Acoustic and Convective Mechanisms Contributing to Non-Synchronous-Vibrations in a Multistage Compressor

Abstract

Abstract In the present paper we show an analysis of Non-Synchronous-Oscillations in the rear stage of an experimental high-speed 3.5 stage compressor. The machine CREATE is representative of the rear median-stages of a modern civil turbofan engine except for an increased tip clearance on middle and last stage. Using distributed unsteady pressure measurements a comprehensive dataset during transient throttling maneuvers is presented, including temporal and spatial mode decomposition and the derivation of wave propagation speeds.
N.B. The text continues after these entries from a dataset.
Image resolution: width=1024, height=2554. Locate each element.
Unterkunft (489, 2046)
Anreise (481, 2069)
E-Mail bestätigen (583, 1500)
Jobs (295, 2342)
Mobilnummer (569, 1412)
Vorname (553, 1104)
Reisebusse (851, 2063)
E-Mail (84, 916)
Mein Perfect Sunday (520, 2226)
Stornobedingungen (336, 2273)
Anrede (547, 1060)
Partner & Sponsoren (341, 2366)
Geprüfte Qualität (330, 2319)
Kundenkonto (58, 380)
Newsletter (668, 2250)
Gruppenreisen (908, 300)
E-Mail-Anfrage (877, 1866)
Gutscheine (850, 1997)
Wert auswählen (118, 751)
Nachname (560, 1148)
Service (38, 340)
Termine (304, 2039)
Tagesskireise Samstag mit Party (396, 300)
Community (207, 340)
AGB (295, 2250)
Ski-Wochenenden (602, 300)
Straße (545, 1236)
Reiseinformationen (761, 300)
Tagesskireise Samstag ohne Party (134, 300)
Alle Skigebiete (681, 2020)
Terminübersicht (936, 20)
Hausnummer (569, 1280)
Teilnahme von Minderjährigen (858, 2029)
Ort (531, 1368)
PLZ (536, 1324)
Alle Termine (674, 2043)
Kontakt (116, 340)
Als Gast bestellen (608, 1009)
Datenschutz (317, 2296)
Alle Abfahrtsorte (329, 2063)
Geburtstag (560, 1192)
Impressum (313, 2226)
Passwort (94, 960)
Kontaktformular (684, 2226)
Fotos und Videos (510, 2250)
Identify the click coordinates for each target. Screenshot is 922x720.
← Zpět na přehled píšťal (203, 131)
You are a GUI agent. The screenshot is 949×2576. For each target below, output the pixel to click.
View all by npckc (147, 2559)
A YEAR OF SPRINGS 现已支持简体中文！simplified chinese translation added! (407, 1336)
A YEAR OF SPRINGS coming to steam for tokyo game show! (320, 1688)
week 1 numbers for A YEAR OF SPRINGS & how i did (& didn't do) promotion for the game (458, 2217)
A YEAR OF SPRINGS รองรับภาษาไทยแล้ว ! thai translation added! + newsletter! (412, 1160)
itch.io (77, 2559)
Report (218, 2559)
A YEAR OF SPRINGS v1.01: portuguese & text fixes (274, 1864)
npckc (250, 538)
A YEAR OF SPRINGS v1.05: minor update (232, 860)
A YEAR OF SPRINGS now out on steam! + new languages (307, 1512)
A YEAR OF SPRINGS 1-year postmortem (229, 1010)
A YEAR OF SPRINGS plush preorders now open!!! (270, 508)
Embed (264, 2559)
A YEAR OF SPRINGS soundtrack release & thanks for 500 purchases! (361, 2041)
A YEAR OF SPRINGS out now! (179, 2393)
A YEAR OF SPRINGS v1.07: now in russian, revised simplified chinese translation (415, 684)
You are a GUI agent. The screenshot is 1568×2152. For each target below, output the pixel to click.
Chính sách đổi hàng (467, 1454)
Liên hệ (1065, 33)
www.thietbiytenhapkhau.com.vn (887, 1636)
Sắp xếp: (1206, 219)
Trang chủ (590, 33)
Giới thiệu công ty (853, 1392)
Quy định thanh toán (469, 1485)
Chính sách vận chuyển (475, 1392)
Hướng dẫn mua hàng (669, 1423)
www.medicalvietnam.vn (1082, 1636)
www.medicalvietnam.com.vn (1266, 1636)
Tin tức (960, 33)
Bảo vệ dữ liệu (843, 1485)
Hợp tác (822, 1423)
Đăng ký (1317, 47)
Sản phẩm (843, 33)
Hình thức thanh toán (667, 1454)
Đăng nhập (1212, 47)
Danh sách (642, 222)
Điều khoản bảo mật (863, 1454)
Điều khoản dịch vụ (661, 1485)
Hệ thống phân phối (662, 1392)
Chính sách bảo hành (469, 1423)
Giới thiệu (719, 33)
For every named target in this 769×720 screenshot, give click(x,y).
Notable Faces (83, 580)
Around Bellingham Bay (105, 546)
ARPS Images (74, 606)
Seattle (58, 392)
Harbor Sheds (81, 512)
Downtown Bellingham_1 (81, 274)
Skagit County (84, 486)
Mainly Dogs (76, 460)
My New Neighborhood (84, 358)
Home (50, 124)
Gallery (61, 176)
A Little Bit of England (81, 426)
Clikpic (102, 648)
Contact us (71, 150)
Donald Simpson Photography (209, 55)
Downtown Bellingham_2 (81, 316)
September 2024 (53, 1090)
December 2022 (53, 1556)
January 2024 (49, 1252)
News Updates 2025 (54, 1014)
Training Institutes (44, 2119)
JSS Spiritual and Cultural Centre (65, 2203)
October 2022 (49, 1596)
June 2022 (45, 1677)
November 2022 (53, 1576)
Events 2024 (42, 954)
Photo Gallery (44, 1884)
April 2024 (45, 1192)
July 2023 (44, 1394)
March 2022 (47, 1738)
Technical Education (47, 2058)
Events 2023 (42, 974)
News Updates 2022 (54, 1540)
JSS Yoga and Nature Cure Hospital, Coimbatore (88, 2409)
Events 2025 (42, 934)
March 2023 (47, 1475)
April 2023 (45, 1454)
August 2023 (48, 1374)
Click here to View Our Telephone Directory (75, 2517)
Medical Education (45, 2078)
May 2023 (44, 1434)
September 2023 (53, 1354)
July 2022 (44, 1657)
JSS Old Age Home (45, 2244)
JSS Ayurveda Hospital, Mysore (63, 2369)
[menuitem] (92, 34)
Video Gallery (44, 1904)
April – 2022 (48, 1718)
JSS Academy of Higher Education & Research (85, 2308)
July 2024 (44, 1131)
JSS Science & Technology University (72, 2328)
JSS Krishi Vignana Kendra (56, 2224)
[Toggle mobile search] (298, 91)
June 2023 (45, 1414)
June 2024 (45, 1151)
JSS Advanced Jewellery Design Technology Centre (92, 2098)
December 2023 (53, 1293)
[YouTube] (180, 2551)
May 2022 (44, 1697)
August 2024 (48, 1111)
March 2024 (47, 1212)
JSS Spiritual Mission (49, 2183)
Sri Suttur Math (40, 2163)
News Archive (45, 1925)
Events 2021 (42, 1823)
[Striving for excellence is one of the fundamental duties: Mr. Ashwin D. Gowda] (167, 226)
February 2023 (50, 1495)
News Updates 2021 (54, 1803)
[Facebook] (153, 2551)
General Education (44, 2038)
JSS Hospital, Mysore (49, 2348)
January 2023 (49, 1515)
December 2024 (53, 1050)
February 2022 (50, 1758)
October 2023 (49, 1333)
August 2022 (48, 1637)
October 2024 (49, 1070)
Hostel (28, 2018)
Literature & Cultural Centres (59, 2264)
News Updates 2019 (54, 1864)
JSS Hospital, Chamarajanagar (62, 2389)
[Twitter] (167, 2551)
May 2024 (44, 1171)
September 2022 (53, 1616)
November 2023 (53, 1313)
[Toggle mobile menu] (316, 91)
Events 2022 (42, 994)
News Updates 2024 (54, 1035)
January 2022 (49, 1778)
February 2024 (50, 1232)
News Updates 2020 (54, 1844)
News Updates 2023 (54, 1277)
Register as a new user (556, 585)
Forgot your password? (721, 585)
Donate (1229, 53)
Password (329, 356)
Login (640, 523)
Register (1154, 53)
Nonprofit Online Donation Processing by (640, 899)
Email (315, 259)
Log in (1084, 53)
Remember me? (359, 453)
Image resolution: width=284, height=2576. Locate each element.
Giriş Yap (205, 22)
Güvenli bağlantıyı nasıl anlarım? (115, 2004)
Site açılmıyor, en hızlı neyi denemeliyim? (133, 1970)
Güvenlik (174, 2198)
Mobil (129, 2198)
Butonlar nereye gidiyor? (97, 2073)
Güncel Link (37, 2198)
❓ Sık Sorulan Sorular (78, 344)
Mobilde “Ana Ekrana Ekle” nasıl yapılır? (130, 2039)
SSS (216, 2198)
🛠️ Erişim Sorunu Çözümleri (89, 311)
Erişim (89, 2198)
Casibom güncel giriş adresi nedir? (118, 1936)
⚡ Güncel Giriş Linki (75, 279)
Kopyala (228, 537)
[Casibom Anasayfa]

To support the aerodynamic characterization, the steady flow structure at near stall conditions has been investigated using Laser-Doppler-Anemometry and unsteady pressure probes. In repeated experiments the machine has encountered alternating circumferential modes, several hundred revolutions before rotating stall at design speed. It was found that acoustic resonance of an upstream cut-on mode between the compressor stages enforces the development of particular modes. These phenomena have not been observed on the same machine with regular tip clearance. In contrast to front-stage observations reported in literature, where leading edge separations cause strong excitations of the blade eigenmodes, initially weak modulations of the flow in the rotor tip region are observed to be amplified due to acoustic feedback. With rising amplitude lock-in to distinct circumferential mode orders develops. Apart from the final lock-in procedure, signatures of solely aerodynamic fluctuations, discussed in literature as ‘Rotating Instabilities’ or ‘Part Span Stall’, are observed intermittently at different speedlines.